Some Up: May 24th – 30th

This has been an especially difficult week for indigenous people in Canada. As a settler person, I understand that I will never fully understand the generational trauma of residential schools. I will listen to survivors and their families with an open heart and a willingness to learn whenever I am given the opportunity.

Article: First Nation in Kamloops, B.C., confirms bodies of 215 children buried at former residential school site (Global News)

215 children. Some are estimated to be as young as three years old. I cannot imagine how this feels to indigenous communities. Absolutely heartbreaking. Completely devastating.

A few years ago, I was introduced to the provocative works of Kent Monkman, and I feel like his work “The Scream” is particularly appropriate to share at this time.

Article: Joyce Echaquan died of pulmonary edema, could have been saved, inquiry hears (CBC)

Joyce Echaquan’s last moments were filled with cruel mockery by those where supposed to provide care to her. Echaquan died, and her death could have been prevented. This case is a tragic example of how Indigenous health is overlooked.

Interactive Article: What the Tulsa Race Massacre Destroyed (New York Times)

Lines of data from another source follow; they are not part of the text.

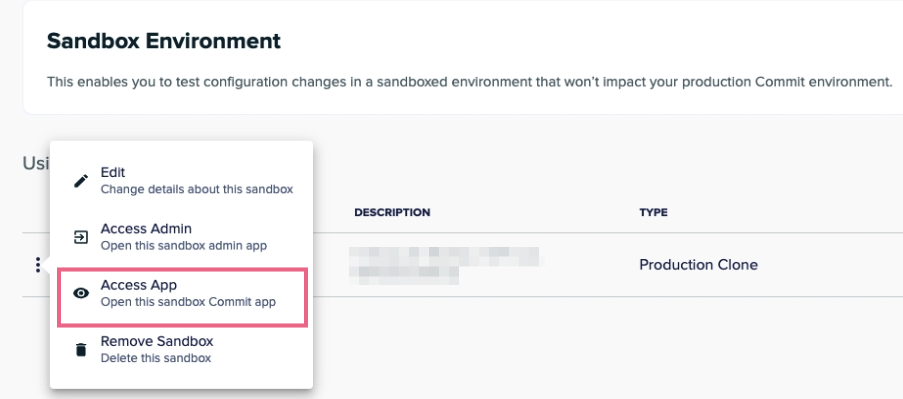The image size is (903, 399).
Task: Click the blurred sandbox description cell
Action: pyautogui.click(x=447, y=265)
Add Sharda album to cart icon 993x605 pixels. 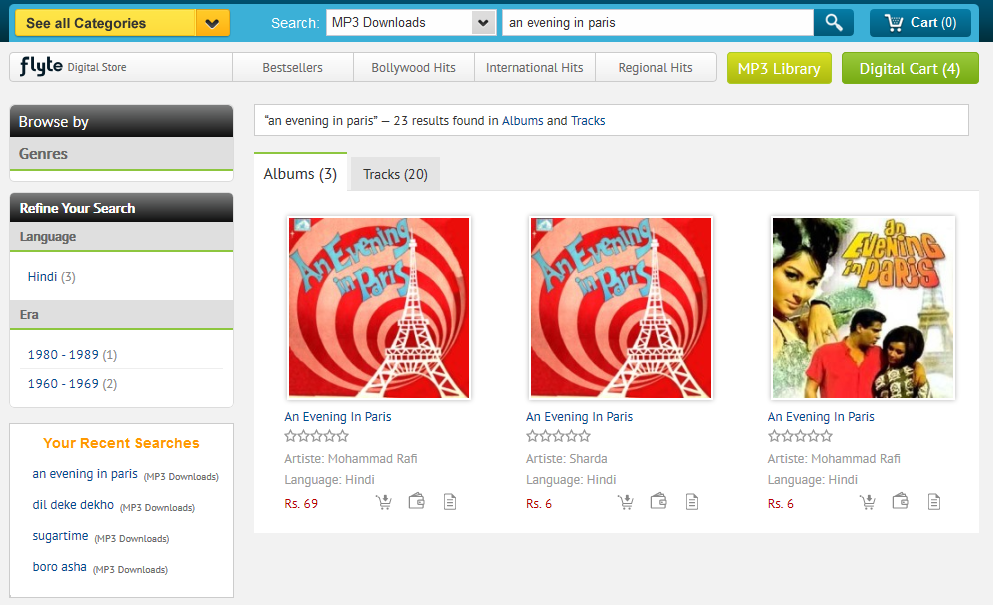click(x=626, y=502)
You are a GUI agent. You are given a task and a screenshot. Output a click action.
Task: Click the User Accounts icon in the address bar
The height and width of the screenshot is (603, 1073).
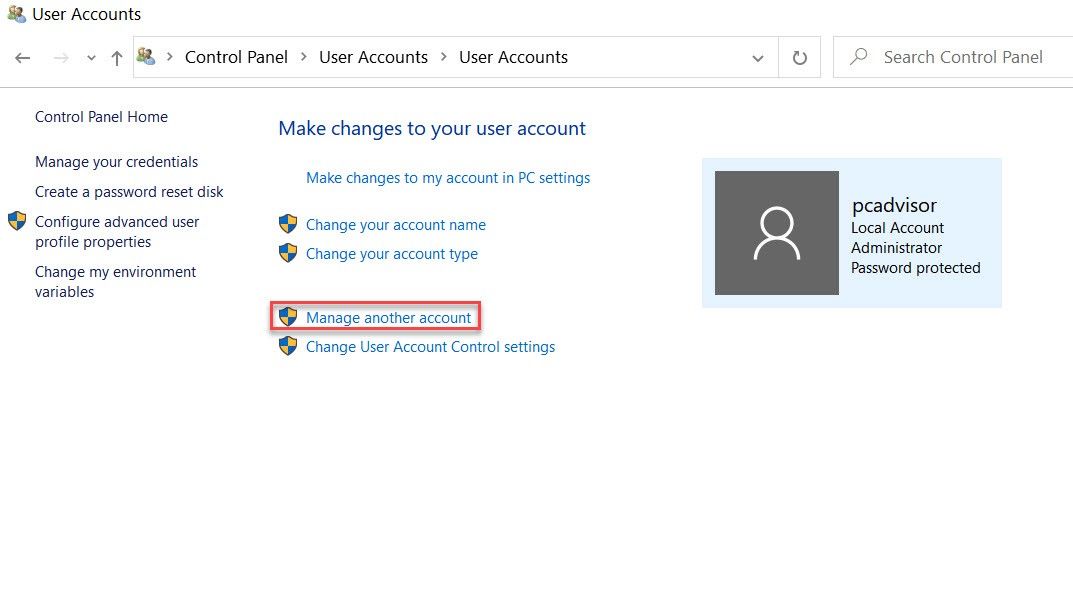tap(146, 57)
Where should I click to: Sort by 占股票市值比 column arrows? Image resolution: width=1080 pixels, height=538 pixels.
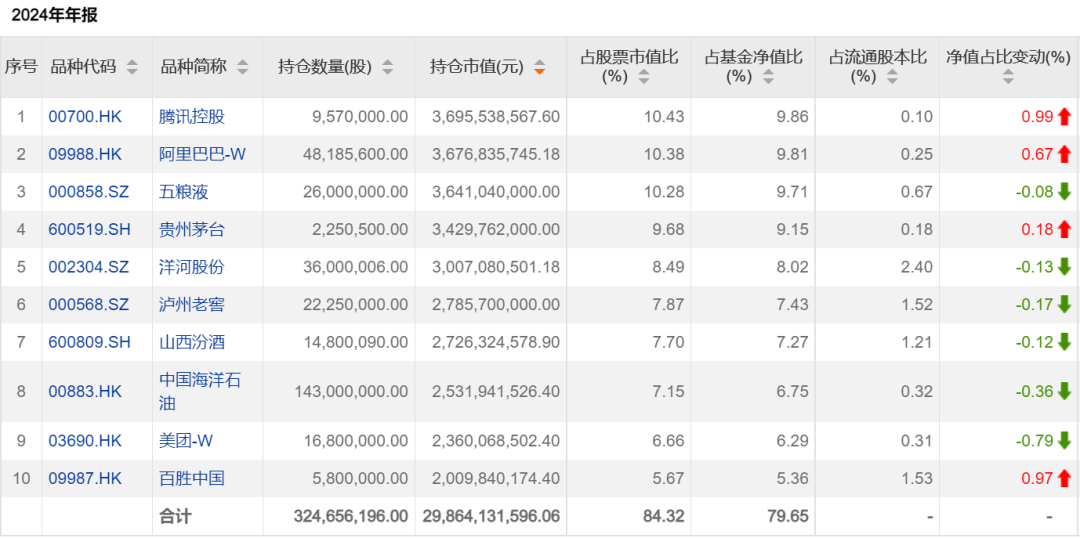coord(644,76)
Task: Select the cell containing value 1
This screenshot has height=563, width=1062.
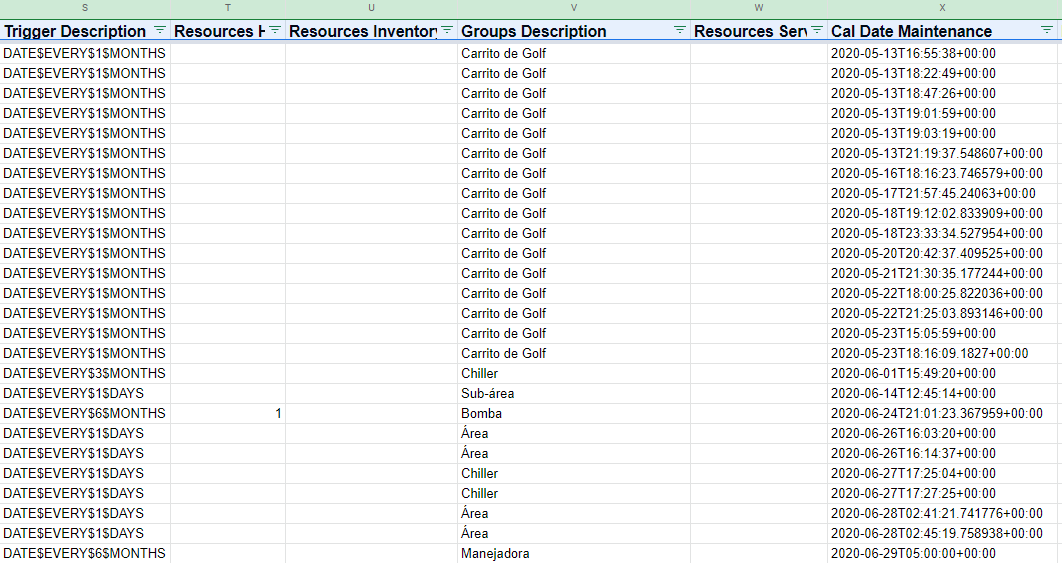Action: click(x=228, y=413)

One hundred years ago, a thriving community of black businesses was destroyed by a riot of angry white people. We are only starting to understand what was lost in this awful violence. In this collection you can virtually walk through the places that were so important to the community before their destruction.

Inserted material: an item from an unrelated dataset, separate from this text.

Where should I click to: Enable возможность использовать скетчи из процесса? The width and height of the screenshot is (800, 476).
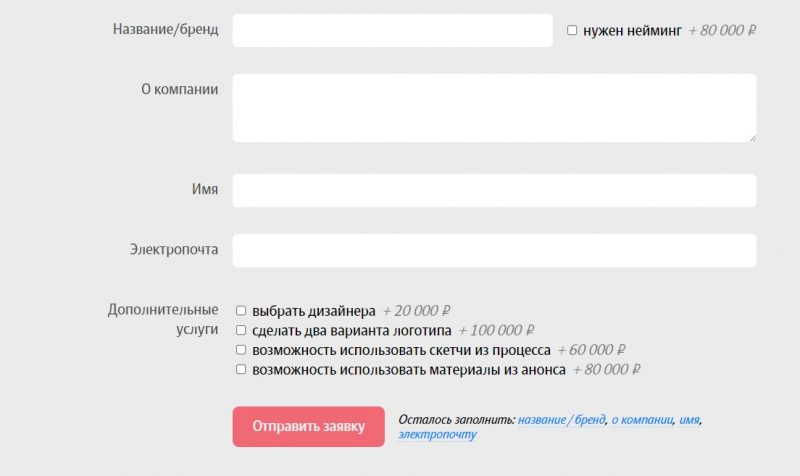[240, 350]
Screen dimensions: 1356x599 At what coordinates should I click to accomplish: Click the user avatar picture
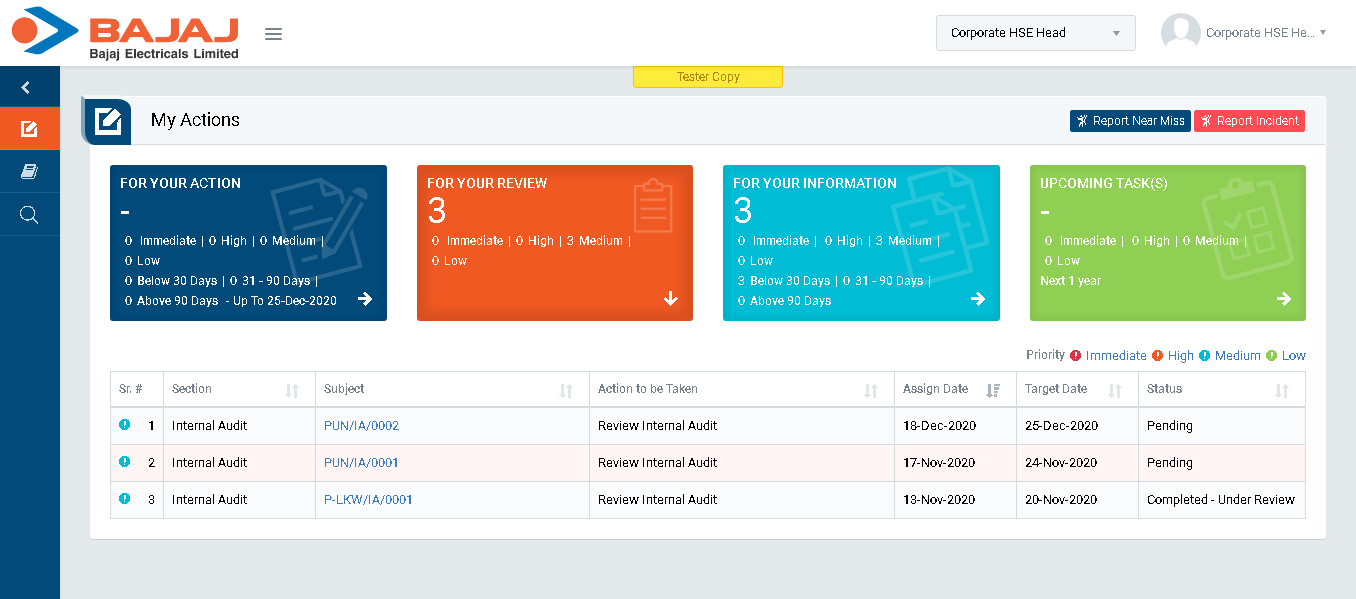pos(1180,33)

Article: Belarus’ capture of journalist Roman Protasevich on a Ryanair plane threatens us all (NBC News)

This week, a dramatic situation unfolded. The Belarusian air controllers called in a bomb threat and effectively took a plane out of the air because a dissident writer was on that plane.

The ramifications of this action are significant and have set a terrible precedent. The world is a more dangerous place now.

The Daily has a good summary podcast of these events and the situation with Belarus.

Article: ExxonMobil and Chevron suffer shareholder rebellions over climate (The Guardian)

This month, the UN Environment Programme stated an “urgent” need to reduce greenhouse gases. In what might be seen as a possible positive first step, two major companies may be reducing their emissions sooner and by a more significant amount than we previously thought!

Article: Samoa Elected Its First Female Leader. Parliament Locked Her Out (NPR)

This is a fascinating story – and shows that even when a democratic process is in place, there can still be major issues with transition of power.

Article: Remembering When Americans Picnicked in Cemeteries (Atlas Obscura)

I actually think this is a lovely way to spend an afternoon. Graveyards are beautifully maintained green spaces in cities where sometimes there aren’t many other options. I don’t see anything ghoulish about spending time surrounded by reminders of people who went before us. I think if someone were to try this now, it would make others uncomfortable so I don’t think I would ever try, but I hope it’s something that we can consider in the future.

Local spot: Dumpling Drop

I’m sure I have included this amazing place before but trying new (to me) flavours of lemongrass chicken and pork belly reminded me to sing their praises.

If you follow the instructions on their Instagram closely, you’ll come out with perfect dumplings every time. And don’t forget the sauce!!!

The corner of my maroon nonstick frying pan is at the bottom of the frame. Next to it are two clear bags with labels indicating the dumpling type. Frozen dumplings are visible inside.
Pork Belly and Lemongrass Chicken? Don’t mind if I do!